● **Problem details**: Pull every line of the entries below, unchanged and in order.

● **Records to use**:

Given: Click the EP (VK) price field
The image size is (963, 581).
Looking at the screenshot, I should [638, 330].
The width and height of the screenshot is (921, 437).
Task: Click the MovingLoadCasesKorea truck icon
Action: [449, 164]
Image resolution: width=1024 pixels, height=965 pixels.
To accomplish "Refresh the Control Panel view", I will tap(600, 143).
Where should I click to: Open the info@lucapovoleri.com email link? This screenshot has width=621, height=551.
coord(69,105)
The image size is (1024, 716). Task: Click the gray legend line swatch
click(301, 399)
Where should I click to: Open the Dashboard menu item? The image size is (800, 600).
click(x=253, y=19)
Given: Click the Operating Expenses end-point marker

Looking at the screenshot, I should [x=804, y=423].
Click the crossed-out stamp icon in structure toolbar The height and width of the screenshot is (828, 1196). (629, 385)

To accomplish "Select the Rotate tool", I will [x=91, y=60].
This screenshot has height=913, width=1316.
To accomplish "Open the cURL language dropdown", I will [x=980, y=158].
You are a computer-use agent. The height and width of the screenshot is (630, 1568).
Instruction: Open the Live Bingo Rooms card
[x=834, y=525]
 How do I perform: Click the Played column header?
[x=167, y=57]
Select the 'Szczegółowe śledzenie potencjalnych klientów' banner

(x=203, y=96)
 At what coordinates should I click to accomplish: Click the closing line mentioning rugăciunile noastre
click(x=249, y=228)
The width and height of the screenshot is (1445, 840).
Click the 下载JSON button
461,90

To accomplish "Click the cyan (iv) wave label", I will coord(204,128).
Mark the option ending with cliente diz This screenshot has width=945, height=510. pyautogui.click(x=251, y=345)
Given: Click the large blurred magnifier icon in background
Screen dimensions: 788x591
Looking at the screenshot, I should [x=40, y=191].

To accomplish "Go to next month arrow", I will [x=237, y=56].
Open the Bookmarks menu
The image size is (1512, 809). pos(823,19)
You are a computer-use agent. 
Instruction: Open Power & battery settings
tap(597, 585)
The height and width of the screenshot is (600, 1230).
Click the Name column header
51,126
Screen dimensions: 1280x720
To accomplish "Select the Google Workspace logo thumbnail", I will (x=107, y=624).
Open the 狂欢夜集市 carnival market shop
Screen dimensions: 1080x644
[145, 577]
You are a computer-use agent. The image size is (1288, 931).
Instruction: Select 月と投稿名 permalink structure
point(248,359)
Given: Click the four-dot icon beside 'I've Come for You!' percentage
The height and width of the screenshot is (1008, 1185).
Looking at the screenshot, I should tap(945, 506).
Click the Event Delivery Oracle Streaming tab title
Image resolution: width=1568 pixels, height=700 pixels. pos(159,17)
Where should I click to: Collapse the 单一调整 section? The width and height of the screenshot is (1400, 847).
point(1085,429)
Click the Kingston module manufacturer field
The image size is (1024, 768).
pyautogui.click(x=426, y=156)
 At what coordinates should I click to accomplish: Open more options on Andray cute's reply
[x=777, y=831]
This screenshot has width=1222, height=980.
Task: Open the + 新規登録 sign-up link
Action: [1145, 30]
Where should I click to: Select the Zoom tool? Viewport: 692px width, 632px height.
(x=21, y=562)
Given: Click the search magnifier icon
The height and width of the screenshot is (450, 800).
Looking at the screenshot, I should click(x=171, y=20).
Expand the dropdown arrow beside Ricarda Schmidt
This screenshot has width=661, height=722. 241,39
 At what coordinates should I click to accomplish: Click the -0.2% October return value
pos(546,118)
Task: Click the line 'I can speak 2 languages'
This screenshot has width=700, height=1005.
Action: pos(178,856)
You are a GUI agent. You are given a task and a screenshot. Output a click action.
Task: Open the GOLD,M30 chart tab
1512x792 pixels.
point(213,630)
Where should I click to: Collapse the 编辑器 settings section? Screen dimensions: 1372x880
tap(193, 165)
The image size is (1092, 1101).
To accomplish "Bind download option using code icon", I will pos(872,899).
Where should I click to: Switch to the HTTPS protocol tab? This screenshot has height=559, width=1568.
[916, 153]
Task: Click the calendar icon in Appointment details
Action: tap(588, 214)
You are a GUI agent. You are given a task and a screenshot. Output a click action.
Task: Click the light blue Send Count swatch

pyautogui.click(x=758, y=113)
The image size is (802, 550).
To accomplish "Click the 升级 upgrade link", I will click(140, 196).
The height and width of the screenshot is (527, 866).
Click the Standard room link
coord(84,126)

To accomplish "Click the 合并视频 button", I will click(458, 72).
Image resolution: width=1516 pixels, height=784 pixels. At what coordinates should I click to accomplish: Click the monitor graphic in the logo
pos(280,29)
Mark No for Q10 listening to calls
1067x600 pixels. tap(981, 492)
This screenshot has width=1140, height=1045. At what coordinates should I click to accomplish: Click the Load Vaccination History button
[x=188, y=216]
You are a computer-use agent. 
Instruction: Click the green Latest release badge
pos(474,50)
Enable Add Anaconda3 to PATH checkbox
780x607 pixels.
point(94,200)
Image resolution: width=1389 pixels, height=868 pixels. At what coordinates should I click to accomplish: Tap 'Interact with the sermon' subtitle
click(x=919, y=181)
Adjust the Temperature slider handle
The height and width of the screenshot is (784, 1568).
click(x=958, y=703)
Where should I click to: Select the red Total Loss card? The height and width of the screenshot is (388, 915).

● **The solution**:
Given: Click the EP (VK) price field
The image size is (963, 581).
Looking at the screenshot, I should [638, 330].
The width and height of the screenshot is (921, 437).
Task: Click the MovingLoadCasesKorea truck icon
Action: [449, 164]
Image resolution: width=1024 pixels, height=965 pixels.
To accomplish "Refresh the Control Panel view", I will tap(600, 143).
Where should I click to: Open the info@lucapovoleri.com email link? This screenshot has width=621, height=551.
coord(69,105)
The image size is (1024, 716). Task: Click the gray legend line swatch
click(301, 399)
Where should I click to: Open the Dashboard menu item? The image size is (800, 600).
click(x=253, y=19)
Given: Click the Operating Expenses end-point marker

Looking at the screenshot, I should [x=804, y=423].
Click the crossed-out stamp icon in structure toolbar The height and width of the screenshot is (828, 1196). (629, 385)

To accomplish "Select the Rotate tool", I will [x=91, y=60].
This screenshot has height=913, width=1316.
To accomplish "Open the cURL language dropdown", I will [x=980, y=158].
You are a computer-use agent. The height and width of the screenshot is (630, 1568).
Instruction: Open the Live Bingo Rooms card
[x=834, y=525]
 How do I perform: Click the Played column header?
[x=167, y=57]
Select the 'Szczegółowe śledzenie potencjalnych klientów' banner

(x=203, y=96)
 At what coordinates should I click to accomplish: Click the closing line mentioning rugăciunile noastre
click(x=249, y=228)
The width and height of the screenshot is (1445, 840).
Click the 下载JSON button
461,90

To accomplish "Click the cyan (iv) wave label", I will coord(204,128).
Mark the option ending with cliente diz This screenshot has width=945, height=510. pyautogui.click(x=251, y=345)
Given: Click the large blurred magnifier icon in background
Screen dimensions: 788x591
Looking at the screenshot, I should [x=40, y=191].

To accomplish "Go to next month arrow", I will [x=237, y=56].
Open the Bookmarks menu
The image size is (1512, 809). pos(823,19)
You are a computer-use agent. 
Instruction: Open Power & battery settings
tap(597, 585)
The height and width of the screenshot is (600, 1230).
Click the Name column header
51,126
Screen dimensions: 1280x720
To accomplish "Select the Google Workspace logo thumbnail", I will (x=107, y=624).
Open the 狂欢夜集市 carnival market shop
Screen dimensions: 1080x644
[145, 577]
You are a computer-use agent. The image size is (1288, 931).
Instruction: Select 月と投稿名 permalink structure
point(248,359)
Given: Click the four-dot icon beside 'I've Come for You!' percentage
The height and width of the screenshot is (1008, 1185).
Looking at the screenshot, I should tap(945, 506).
Click the Event Delivery Oracle Streaming tab title
Image resolution: width=1568 pixels, height=700 pixels. pos(159,17)
Where should I click to: Collapse the 单一调整 section? The width and height of the screenshot is (1400, 847).
point(1085,429)
Click the Kingston module manufacturer field
The image size is (1024, 768).
pyautogui.click(x=426, y=156)
 At what coordinates should I click to accomplish: Open more options on Andray cute's reply
[x=777, y=831]
This screenshot has width=1222, height=980.
Task: Open the + 新規登録 sign-up link
Action: [1145, 30]
Where should I click to: Select the Zoom tool? Viewport: 692px width, 632px height.
(x=21, y=562)
Given: Click the search magnifier icon
The height and width of the screenshot is (450, 800).
Looking at the screenshot, I should click(x=171, y=20).
Expand the dropdown arrow beside Ricarda Schmidt
This screenshot has width=661, height=722. 241,39
 At what coordinates should I click to accomplish: Click the -0.2% October return value
pos(546,118)
Task: Click the line 'I can speak 2 languages'
This screenshot has width=700, height=1005.
Action: pos(178,856)
You are a GUI agent. You are given a task and a screenshot. Output a click action.
Task: Open the GOLD,M30 chart tab
1512x792 pixels.
point(213,630)
Where should I click to: Collapse the 编辑器 settings section? Screen dimensions: 1372x880
tap(193, 165)
The image size is (1092, 1101).
To accomplish "Bind download option using code icon", I will pos(872,899).
Where should I click to: Switch to the HTTPS protocol tab? This screenshot has height=559, width=1568.
[916, 153]
Task: Click the calendar icon in Appointment details
Action: tap(588, 214)
You are a GUI agent. You are given a task and a screenshot. Output a click action.
Task: Click the light blue Send Count swatch

pyautogui.click(x=758, y=113)
The image size is (802, 550).
To accomplish "Click the 升级 upgrade link", I will click(140, 196).
The height and width of the screenshot is (527, 866).
Click the Standard room link
coord(84,126)

To accomplish "Click the 合并视频 button", I will click(458, 72).
Image resolution: width=1516 pixels, height=784 pixels. At what coordinates should I click to accomplish: Click the monitor graphic in the logo
pos(280,29)
Mark No for Q10 listening to calls
1067x600 pixels. tap(981, 492)
This screenshot has width=1140, height=1045. At what coordinates should I click to accomplish: Click the Load Vaccination History button
[x=188, y=216]
You are a computer-use agent. 
Instruction: Click the green Latest release badge
pos(474,50)
Enable Add Anaconda3 to PATH checkbox
780x607 pixels.
point(94,200)
Image resolution: width=1389 pixels, height=868 pixels. At what coordinates should I click to accomplish: Tap 'Interact with the sermon' subtitle
click(x=919, y=181)
Adjust the Temperature slider handle
The height and width of the screenshot is (784, 1568).
click(x=958, y=703)
Where should I click to: Select the red Total Loss card? The height and width of the screenshot is (388, 915).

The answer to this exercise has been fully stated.